Pixel coordinate grounding data
Start of Block

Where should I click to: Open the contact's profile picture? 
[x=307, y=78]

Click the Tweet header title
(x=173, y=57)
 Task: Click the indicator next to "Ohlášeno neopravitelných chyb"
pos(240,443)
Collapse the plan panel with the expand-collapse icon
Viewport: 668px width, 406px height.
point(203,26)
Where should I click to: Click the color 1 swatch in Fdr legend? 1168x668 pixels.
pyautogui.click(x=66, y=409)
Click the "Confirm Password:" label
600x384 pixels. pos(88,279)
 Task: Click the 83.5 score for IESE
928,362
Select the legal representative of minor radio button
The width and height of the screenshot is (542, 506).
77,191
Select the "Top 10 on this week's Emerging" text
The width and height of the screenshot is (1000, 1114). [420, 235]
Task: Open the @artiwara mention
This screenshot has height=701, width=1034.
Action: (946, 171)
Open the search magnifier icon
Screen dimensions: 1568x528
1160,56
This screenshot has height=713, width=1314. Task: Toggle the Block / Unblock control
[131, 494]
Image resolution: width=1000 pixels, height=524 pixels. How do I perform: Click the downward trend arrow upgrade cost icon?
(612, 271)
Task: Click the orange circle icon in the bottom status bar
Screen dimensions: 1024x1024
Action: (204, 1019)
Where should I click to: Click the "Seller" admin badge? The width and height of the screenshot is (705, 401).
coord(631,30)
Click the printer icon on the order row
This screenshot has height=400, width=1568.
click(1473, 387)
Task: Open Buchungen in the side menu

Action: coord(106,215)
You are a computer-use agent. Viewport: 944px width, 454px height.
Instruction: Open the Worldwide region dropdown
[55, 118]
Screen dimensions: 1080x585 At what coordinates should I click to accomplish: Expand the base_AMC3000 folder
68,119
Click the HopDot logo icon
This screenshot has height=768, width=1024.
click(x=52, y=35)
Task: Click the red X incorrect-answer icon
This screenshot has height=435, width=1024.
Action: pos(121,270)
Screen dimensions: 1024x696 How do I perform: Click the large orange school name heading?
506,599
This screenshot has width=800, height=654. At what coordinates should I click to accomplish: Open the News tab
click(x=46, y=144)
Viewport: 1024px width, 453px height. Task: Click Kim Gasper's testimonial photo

End of Block

Write out exactly the lines from the line holding "Screen dimensions: 1024x1024" through the last line of the data, and nothing besides those lines.

Screen dimensions: 1024x1024
Action: (204, 1019)
Where should I click to: Click the "Seller" admin badge? The width and height of the screenshot is (705, 401).
coord(631,30)
Click the printer icon on the order row
This screenshot has height=400, width=1568.
click(1473, 387)
Task: Open Buchungen in the side menu

Action: coord(106,215)
You are a computer-use agent. Viewport: 944px width, 454px height.
Instruction: Open the Worldwide region dropdown
[55, 118]
Screen dimensions: 1080x585 At what coordinates should I click to accomplish: Expand the base_AMC3000 folder
68,119
Click the HopDot logo icon
This screenshot has height=768, width=1024.
click(x=52, y=35)
Task: Click the red X incorrect-answer icon
This screenshot has height=435, width=1024.
Action: pos(121,270)
Screen dimensions: 1024x696 How do I perform: Click the large orange school name heading?
506,599
This screenshot has width=800, height=654. At what coordinates should I click to accomplish: Open the News tab
click(x=46, y=144)
Viewport: 1024px width, 453px height. Task: Click Kim Gasper's testimonial photo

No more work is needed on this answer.